• **EXERCISE DESCRIPTION**
Reduce the material below to its lines containing "Help".

• **SUPPLIED INFORMATION**
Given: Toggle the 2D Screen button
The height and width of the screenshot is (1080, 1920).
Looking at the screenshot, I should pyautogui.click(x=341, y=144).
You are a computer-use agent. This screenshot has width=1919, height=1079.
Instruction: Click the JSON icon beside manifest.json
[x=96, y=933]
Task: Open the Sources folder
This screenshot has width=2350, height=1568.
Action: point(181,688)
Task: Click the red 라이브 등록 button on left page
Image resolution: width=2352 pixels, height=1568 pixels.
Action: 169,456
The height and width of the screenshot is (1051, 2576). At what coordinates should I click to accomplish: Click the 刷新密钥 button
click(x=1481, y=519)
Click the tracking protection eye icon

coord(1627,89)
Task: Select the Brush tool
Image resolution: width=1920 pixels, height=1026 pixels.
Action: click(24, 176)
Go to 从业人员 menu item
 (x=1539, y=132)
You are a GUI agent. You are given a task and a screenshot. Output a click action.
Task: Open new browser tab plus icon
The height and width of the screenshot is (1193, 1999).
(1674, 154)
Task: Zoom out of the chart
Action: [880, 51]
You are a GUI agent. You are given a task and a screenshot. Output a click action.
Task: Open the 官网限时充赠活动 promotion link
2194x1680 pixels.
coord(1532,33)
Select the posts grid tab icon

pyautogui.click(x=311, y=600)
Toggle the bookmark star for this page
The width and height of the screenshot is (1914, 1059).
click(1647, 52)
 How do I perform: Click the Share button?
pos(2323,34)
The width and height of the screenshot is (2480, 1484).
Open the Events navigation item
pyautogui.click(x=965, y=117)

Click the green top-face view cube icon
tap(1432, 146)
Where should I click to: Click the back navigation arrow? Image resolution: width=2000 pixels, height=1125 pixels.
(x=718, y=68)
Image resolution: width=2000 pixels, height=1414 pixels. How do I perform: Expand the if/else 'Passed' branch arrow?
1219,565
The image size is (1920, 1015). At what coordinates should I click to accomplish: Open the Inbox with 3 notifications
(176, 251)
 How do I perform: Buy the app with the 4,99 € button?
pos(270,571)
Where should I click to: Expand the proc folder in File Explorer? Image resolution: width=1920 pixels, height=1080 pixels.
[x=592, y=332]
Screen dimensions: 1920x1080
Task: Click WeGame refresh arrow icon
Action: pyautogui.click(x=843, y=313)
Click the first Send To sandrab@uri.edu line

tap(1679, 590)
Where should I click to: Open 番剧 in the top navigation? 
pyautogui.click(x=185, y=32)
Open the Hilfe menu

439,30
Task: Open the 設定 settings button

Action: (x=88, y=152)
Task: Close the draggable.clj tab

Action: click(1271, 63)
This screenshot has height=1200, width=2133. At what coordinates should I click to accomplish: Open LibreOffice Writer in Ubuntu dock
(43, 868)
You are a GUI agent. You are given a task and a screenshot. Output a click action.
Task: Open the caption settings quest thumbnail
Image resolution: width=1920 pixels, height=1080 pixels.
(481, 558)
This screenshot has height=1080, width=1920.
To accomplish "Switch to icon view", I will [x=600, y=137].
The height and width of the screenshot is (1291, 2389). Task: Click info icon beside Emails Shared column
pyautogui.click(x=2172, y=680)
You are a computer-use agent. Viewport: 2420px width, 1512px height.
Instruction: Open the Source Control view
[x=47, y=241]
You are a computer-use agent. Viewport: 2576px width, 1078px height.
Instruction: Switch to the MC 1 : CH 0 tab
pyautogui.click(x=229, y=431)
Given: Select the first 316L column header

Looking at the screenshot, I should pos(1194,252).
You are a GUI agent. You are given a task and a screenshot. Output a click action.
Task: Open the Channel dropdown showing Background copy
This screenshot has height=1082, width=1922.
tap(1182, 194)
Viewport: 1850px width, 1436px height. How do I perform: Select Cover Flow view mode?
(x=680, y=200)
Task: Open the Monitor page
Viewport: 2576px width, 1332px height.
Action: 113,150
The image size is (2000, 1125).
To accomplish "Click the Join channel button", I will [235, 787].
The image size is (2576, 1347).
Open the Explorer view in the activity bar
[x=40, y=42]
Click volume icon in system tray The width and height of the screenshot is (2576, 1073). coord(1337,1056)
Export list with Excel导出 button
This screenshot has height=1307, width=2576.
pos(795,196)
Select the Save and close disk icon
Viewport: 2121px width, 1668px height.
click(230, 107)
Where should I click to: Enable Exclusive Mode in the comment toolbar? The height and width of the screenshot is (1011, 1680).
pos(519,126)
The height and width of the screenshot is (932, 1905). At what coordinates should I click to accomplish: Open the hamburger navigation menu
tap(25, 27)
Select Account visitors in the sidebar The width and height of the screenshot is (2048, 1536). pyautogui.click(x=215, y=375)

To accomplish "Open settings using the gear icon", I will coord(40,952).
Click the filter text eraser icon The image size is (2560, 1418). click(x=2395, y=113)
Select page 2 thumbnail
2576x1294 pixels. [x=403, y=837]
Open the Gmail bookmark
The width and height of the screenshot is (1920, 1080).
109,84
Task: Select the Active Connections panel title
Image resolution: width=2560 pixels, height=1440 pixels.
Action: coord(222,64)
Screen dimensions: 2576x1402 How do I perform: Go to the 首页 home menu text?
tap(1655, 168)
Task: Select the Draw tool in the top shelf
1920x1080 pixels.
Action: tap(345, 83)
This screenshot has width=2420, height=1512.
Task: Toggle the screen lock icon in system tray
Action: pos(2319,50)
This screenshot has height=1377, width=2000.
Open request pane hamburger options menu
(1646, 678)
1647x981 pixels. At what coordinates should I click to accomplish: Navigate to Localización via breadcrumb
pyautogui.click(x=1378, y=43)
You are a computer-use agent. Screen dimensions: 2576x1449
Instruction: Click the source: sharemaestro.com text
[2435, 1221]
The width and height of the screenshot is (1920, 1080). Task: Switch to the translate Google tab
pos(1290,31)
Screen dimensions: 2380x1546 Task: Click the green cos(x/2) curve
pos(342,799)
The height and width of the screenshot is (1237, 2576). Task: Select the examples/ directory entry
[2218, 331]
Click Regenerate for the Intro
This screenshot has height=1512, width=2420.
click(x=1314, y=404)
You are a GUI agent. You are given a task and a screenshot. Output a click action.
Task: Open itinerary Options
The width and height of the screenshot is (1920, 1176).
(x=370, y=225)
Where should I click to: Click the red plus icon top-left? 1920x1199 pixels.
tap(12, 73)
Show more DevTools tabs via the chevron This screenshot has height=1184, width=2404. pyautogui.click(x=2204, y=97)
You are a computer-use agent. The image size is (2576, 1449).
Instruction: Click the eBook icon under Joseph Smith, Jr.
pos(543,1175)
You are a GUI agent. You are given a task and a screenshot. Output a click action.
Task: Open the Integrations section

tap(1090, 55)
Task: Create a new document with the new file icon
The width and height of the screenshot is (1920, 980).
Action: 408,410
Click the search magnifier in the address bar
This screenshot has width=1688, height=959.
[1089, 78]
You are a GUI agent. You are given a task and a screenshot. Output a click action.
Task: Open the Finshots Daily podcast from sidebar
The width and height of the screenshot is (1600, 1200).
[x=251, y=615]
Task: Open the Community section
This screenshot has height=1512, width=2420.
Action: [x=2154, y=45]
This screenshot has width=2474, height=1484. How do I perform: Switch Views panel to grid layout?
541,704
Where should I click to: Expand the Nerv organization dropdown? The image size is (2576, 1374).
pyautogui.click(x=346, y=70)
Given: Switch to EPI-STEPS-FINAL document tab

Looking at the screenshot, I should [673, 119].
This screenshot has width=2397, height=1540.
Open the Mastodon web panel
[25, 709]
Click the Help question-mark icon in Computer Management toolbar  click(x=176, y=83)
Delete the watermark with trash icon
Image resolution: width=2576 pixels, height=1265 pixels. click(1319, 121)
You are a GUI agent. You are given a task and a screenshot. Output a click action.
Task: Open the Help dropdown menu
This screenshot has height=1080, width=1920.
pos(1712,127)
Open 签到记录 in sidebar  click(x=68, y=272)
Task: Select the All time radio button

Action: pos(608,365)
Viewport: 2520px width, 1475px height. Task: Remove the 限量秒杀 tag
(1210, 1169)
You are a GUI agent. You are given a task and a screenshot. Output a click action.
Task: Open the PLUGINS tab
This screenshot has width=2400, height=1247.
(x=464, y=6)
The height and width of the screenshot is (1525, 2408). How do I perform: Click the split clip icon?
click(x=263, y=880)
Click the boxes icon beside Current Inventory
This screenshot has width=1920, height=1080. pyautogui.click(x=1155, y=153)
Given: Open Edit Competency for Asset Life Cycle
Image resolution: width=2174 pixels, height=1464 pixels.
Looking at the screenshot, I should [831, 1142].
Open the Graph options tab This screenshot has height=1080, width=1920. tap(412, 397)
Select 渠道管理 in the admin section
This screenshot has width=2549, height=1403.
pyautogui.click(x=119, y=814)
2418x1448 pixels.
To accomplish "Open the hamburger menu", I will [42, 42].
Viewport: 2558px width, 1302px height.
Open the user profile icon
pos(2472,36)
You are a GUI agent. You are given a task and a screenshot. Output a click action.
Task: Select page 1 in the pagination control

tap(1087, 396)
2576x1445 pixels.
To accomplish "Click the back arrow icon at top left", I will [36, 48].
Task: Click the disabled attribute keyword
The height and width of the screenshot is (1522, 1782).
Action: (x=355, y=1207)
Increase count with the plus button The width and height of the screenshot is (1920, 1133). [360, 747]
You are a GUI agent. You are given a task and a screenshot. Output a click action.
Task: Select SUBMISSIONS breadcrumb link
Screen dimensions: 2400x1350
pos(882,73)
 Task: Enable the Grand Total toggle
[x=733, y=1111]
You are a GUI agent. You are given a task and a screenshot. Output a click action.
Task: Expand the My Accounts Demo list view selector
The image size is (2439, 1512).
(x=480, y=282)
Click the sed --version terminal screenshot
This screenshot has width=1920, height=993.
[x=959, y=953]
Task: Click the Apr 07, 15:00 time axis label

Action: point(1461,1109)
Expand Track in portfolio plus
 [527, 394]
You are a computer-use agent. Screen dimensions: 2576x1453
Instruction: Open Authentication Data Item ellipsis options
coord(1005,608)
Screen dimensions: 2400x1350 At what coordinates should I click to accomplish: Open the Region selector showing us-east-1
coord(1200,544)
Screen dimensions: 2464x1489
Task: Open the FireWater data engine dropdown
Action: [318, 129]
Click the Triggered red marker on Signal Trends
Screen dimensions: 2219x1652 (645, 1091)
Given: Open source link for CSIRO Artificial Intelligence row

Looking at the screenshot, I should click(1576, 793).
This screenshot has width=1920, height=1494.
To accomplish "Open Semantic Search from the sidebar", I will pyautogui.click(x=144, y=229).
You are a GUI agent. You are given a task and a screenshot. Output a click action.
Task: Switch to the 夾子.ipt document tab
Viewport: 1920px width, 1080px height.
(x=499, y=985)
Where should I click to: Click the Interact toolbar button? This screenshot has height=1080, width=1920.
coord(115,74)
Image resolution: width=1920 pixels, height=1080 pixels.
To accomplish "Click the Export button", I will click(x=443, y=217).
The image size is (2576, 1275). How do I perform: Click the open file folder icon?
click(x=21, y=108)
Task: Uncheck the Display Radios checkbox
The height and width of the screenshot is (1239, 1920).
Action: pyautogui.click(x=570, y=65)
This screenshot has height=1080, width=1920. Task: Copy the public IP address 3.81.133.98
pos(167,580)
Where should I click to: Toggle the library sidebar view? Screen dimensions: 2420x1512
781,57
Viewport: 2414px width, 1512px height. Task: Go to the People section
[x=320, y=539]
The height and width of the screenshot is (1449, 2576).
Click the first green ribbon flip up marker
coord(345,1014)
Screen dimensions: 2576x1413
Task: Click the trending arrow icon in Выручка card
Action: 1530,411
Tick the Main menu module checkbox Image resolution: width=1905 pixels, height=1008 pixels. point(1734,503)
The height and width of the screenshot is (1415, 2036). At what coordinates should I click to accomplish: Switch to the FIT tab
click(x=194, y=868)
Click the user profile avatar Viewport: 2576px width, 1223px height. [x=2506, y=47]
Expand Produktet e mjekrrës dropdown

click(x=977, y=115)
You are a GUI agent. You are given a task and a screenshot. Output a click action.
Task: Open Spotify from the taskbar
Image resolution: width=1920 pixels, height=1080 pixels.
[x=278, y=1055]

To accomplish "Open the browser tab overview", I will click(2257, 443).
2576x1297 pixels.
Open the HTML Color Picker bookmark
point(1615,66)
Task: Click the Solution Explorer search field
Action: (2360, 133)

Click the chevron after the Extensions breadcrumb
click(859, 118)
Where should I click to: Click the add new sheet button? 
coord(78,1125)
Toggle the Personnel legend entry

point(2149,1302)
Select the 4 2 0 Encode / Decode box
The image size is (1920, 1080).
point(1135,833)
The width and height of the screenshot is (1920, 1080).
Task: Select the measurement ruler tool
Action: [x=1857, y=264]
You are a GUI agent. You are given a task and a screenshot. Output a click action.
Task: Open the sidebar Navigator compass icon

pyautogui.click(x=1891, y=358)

• **ANSWER TO THIS TASK**
Click the Help question-mark icon in Computer Management toolbar  click(x=176, y=83)
Task: Open the Help dropdown menu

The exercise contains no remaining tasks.